French politician (1760–1823)

François Sébastien Christophe Delaporte, (known as Laporte after 1792), (b. Belfort 15 September 1760, d. Belfort 25 March 1823), was a politician at the time of the French Revolution.

== During the Revolution==
A solicitor in Belfort, François Christophe Sébastien Delaporte was elected from the département of Haut-Rhin first to the National Legislative Assembly in 1791 and then to the Convention in 1792. After returning from work as a représentant en mission to the départements of Meurthe, Moselle and Bas-Rhin, he was in Paris for the trial of Louis XVI, voting for his execution.
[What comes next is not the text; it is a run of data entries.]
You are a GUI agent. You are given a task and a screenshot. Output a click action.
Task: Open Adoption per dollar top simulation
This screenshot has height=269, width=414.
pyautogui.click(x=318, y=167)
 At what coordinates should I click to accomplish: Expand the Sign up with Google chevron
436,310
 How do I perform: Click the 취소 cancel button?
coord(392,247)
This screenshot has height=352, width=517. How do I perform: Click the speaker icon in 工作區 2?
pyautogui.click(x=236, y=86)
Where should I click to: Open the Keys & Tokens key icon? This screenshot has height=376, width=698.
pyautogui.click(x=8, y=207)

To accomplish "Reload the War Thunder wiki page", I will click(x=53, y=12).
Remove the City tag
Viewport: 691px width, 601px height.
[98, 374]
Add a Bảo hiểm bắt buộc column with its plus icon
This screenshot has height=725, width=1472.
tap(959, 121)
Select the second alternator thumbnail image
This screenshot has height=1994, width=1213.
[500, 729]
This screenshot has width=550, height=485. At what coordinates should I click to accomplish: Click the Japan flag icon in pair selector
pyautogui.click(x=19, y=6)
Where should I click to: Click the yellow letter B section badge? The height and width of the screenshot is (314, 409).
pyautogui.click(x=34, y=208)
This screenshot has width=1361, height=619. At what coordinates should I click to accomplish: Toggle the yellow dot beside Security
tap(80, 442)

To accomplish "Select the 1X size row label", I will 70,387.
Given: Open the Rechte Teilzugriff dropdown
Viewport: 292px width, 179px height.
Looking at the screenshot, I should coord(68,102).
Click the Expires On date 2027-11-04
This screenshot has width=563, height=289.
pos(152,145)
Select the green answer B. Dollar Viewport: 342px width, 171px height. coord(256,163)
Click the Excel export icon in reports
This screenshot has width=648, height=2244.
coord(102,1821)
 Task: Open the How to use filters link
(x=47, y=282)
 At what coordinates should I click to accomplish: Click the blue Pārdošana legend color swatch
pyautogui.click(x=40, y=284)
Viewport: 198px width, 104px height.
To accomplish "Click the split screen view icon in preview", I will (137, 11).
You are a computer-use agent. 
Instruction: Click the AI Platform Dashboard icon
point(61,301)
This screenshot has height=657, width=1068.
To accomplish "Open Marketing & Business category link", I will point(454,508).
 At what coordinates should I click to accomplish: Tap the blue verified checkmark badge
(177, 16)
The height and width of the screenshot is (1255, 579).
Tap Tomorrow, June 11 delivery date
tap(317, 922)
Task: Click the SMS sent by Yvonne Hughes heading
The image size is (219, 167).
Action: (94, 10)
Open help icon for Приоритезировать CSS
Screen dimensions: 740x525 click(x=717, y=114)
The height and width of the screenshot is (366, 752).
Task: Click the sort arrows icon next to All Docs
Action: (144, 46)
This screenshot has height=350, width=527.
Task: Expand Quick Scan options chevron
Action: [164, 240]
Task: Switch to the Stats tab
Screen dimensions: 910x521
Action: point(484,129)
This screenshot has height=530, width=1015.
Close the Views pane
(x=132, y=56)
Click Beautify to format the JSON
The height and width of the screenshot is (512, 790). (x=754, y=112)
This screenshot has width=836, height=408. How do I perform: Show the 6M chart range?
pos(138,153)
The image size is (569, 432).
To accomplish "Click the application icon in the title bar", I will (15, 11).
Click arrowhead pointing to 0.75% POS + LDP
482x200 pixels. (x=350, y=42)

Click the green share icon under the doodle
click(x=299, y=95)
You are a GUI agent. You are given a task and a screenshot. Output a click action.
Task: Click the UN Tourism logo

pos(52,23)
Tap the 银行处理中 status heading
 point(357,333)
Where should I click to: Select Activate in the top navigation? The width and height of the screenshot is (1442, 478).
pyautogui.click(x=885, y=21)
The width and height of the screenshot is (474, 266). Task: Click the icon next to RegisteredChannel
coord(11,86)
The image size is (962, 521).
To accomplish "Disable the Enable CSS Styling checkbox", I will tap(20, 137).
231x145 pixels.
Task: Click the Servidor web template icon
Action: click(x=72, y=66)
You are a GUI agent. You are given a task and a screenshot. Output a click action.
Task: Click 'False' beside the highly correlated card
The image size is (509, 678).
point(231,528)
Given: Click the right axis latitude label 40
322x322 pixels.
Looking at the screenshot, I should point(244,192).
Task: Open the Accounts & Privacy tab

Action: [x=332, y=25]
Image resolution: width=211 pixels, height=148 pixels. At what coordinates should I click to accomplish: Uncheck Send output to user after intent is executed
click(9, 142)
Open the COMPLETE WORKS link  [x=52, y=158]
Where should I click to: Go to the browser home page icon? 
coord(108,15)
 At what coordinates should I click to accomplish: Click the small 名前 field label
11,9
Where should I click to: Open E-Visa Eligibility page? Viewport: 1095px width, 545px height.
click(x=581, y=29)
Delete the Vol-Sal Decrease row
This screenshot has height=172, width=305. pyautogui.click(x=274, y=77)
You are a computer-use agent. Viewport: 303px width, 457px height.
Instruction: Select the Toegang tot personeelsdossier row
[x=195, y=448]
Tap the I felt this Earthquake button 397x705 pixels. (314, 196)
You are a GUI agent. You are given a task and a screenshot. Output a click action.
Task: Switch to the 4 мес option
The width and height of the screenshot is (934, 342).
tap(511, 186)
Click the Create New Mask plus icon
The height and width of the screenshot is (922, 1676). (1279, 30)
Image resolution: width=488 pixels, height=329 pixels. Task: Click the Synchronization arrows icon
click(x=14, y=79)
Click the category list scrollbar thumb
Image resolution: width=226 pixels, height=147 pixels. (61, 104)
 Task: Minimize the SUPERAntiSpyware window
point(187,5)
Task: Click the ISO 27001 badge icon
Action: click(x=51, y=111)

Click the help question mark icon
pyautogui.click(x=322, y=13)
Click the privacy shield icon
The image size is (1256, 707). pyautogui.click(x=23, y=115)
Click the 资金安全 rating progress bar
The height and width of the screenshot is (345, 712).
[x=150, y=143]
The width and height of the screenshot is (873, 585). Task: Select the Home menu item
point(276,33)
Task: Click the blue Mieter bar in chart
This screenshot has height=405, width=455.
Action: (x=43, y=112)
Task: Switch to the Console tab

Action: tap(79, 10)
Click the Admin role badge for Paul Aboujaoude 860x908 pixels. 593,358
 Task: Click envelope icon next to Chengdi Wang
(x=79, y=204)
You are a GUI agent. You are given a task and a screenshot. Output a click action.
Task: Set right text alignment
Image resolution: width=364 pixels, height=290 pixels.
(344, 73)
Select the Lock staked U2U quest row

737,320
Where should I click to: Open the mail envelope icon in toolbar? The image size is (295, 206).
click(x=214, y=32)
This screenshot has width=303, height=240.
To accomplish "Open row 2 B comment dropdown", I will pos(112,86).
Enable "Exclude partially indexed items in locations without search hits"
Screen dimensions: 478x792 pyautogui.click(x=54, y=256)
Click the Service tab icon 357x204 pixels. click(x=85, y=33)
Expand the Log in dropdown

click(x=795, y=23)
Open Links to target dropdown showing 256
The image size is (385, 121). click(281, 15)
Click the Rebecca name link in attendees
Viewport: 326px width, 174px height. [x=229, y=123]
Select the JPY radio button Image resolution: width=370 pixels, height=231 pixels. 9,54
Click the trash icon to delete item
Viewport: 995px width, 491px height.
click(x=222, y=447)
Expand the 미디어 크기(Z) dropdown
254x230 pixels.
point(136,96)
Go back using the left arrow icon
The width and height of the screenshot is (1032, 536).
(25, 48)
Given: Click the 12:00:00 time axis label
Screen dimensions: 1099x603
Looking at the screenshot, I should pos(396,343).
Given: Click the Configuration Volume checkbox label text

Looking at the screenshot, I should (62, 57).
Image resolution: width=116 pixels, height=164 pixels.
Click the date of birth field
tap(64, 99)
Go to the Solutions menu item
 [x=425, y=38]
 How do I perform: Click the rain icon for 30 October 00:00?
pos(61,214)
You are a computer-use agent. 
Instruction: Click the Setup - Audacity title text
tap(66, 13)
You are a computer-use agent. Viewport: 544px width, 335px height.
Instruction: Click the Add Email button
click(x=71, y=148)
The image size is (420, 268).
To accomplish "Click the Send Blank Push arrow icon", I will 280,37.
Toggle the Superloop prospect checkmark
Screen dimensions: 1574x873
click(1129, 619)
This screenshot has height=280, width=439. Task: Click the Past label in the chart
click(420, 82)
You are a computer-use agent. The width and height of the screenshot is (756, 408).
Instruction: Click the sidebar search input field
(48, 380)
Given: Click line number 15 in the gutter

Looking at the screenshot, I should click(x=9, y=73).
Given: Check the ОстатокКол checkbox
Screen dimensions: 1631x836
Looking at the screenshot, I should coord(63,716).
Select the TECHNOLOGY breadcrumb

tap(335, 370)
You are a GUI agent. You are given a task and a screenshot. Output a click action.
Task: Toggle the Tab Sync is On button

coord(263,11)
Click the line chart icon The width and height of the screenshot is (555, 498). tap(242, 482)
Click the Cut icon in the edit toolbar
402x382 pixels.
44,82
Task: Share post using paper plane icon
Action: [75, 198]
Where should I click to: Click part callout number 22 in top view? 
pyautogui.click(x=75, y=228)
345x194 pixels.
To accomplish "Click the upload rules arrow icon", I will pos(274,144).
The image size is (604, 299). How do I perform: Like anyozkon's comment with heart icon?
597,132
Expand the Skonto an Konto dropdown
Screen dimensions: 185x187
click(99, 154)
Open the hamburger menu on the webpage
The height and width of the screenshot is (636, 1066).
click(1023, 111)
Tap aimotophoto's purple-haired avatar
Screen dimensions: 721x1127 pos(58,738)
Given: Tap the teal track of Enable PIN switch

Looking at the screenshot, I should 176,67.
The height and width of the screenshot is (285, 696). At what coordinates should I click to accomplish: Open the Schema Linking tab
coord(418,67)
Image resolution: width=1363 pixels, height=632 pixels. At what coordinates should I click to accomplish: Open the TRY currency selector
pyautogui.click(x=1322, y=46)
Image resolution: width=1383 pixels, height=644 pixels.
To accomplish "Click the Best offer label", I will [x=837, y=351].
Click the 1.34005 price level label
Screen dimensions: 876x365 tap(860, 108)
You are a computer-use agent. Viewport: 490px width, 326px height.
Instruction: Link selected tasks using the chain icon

In April 1793, he was sent as représentant en mission to the Army of the Ardennes, but he was not able to get along with his three colleagues Deville, Hentz and Milhaud. He was then sent on a new mission with Jacques Reverchon to put down the Revolt of Lyon against the National Convention. After the city surrendered, he reported the judgements of the Revolutionary Tribunal to the Convention, but left the task of repression to Jean-Marie Collot d'Herbois and Joseph Fouché. He was then sent to the Army of the Alps in Nice.

After the Thermidorean Reaction (27 July 1794), he was in charge of applying the policies of the Thermidorian Convention in Lyon. He disarmed the Jacobin Club, and arrested the leaders of the Terror, with whom he had recently worked to arrest and condemn the Federalists of the city.

On his return to the Convention, he criticised those who “denounced as aristocrats all those who are not terrorists.” He was elected to the Committee of General Security and then to the Committee of Public Safety. He was a strong defender of the law on religious freedom, to calm religious quarrels. During the Revolt of 1 Prairial Year III (20 May 1795) and the royalist uprising of 13 Vendémiaire Year IV (5 October 1795), he was one of the députés leading the armed forces of the Convention.

Under the Directory, the département of Haut-Rhin returned him to the Council of Five Hundred. In 1796, he resigned to work in military supplies. Some sources report that he was involved in some kind of misappropriation of funds with the army, though he managed to clear his name. According to the “Dictionnaire de la Révolution française”, this was another individual who happened to have the same name.

==After the revolution==
Under the Consulate and the Empire, he had no public function, but worked as a lawyer in Lure. After the Bourbon restoration he was not subject to any sanctions and was allowed to live in peace, despite being a regicide.